Sheila stood listening with startled eyes. “And was all that in Quain?” she inquired rather flutteringly.
Lawford turned a sidelong head, and looked steadily at his wife.
She shook herself, with a slight shiver. ‘very well, then,” she said and paused in the silence.
Her husband yawned, and smiled, and almost as if lit with that thin last sunshine seemed the smile that passed for an instant across the reverie of his shadowy face. He drew a hand wearily over his eyes. “What has he been saying now?” he inquired like a fretful child.
Sheila stood very quiet and still, as if in fear of scaring some rare, wild, timid creature by the least stir. “Who?” she merely breathed.
Lawford paused on the hearth-rug with his comb in his hand. “It’s just the last rags of that beastly influenza,” he said, and began vigorously combing his hair. And yet, simple and frank though the action was, it moved Sheila, perhaps, more than any other of the congested occurrences of the last few days. Her forehead grew suddenly cold, the palms of her hands began to ache, she had to hasten out of the room to avoid revealing the sheer physical repulsion she had experienced.
But Lawford, quite unmindful of the shock, continued in a kind of heedless reverie to watch, as he combed, the still visionary thoughts that passed in tranced stillness before his eyes.
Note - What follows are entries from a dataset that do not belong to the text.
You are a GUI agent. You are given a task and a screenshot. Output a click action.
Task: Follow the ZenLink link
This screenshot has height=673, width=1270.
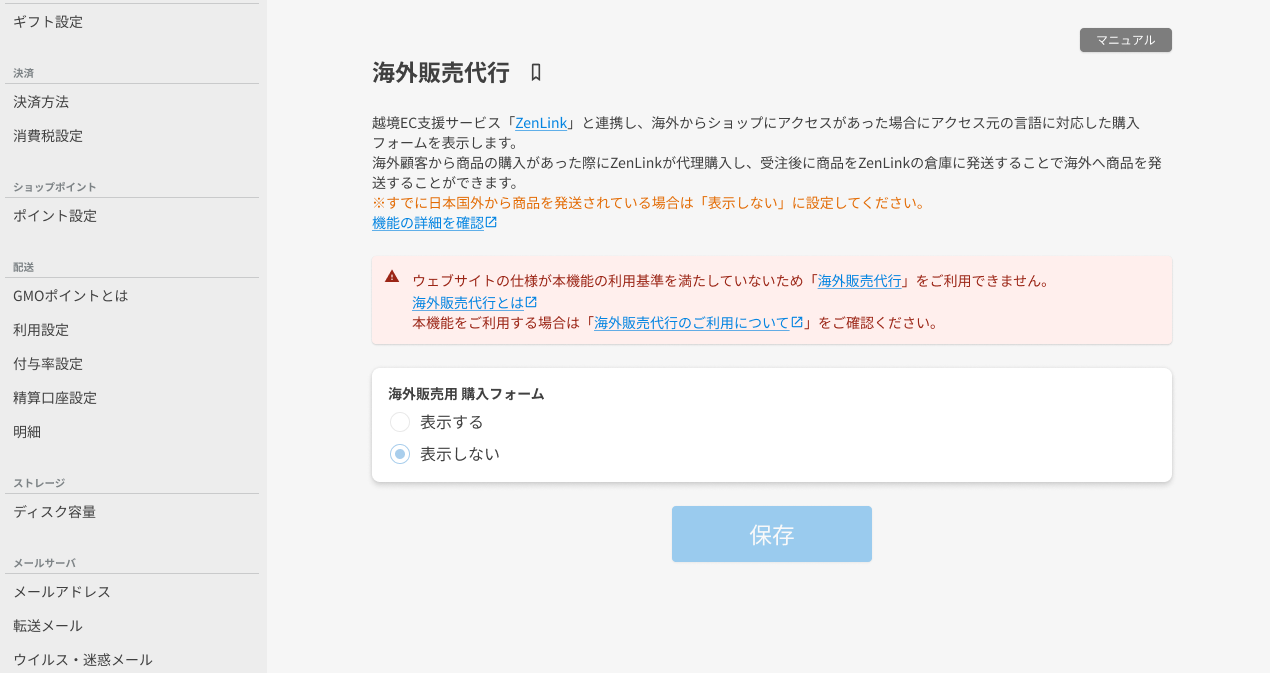pos(541,123)
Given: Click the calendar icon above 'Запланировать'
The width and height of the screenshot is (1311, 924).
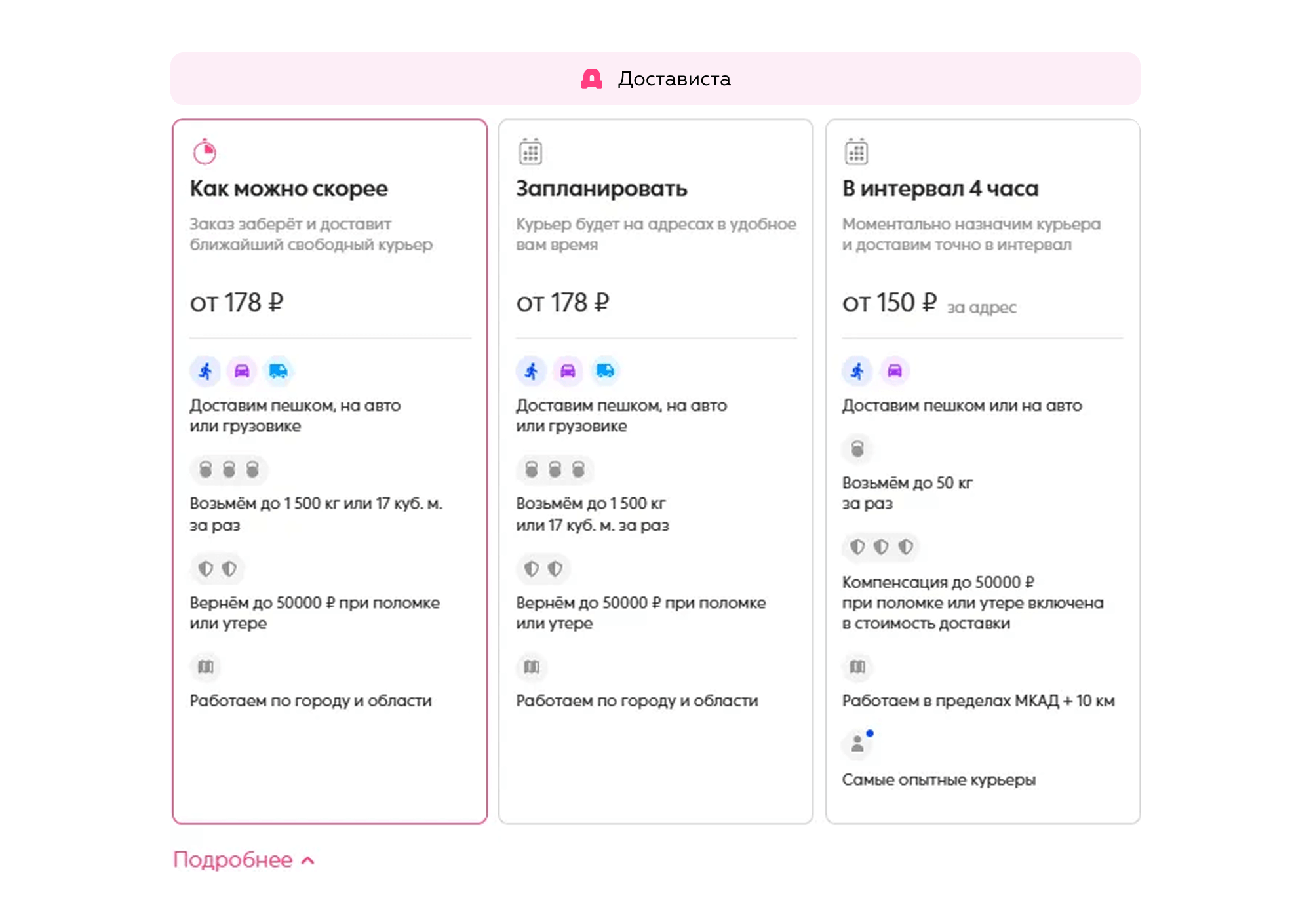Looking at the screenshot, I should pyautogui.click(x=530, y=151).
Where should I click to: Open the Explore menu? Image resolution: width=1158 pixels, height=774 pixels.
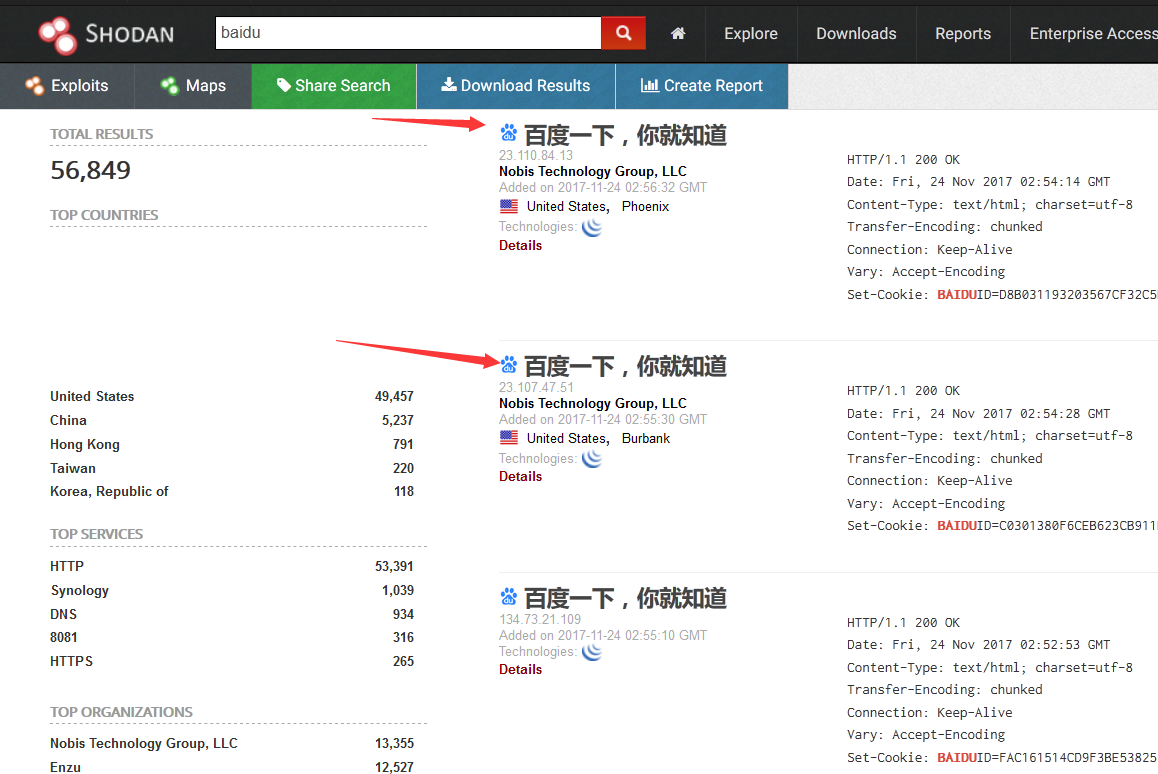[750, 33]
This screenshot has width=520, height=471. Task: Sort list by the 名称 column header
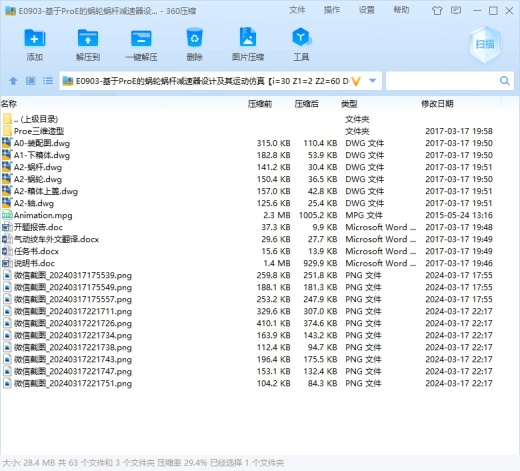click(x=9, y=104)
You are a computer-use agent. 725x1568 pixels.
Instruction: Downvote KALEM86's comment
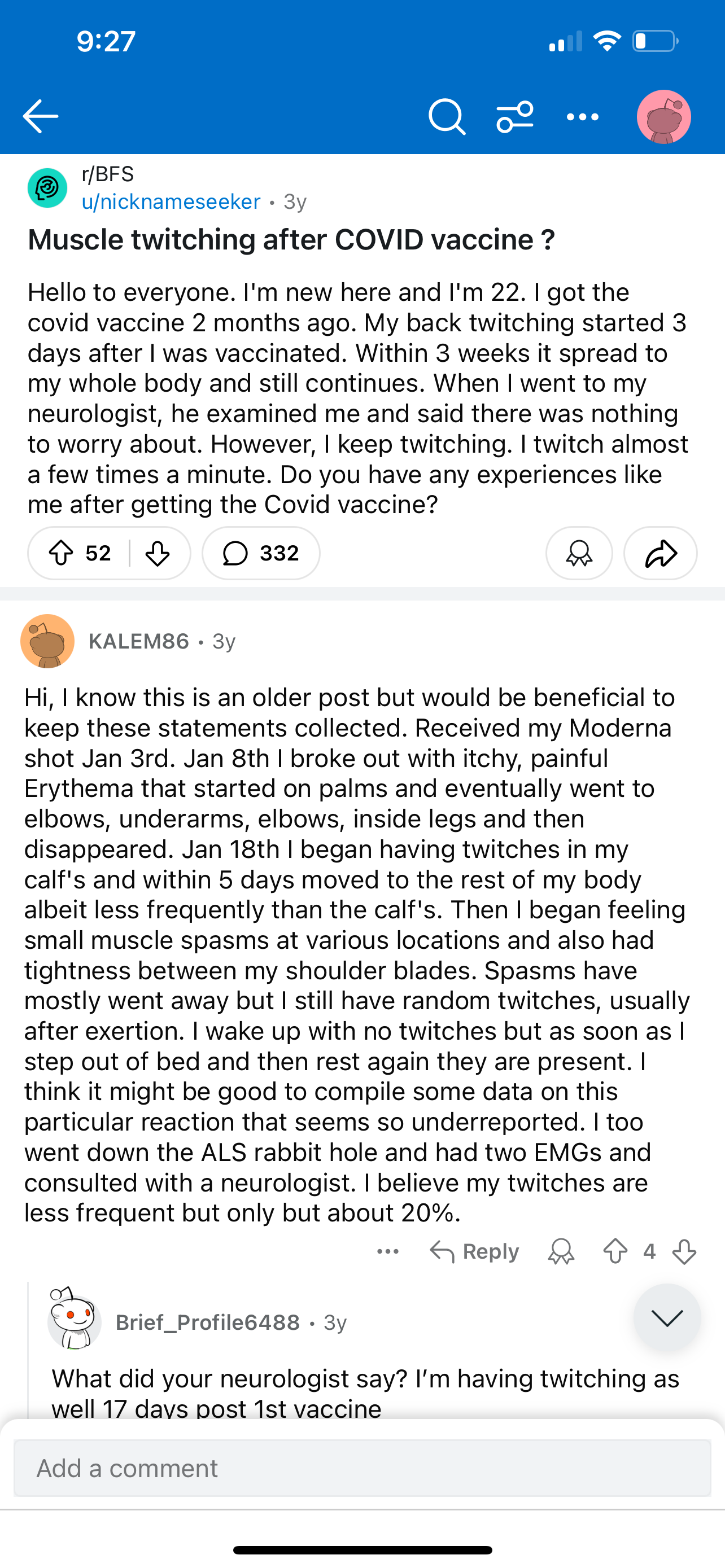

He longed beyond measure for freedom that until yesterday he had not even dreamed existed outside the covers of some old impossible romance—the magic of the darkening sky, the invisible flocking presences of the dead, the shock of imaginations that had no words, of quixotic emotions which the stranger had stirred in that low, mocking, furtive talk beside the broken stones of the Huguenot. Was the “change” quite so monstrous, so meaningless? How often, indeed, he remembered curiously had he seemed to be standing outside these fast-shut gates of thought, that now had been freely opened to him.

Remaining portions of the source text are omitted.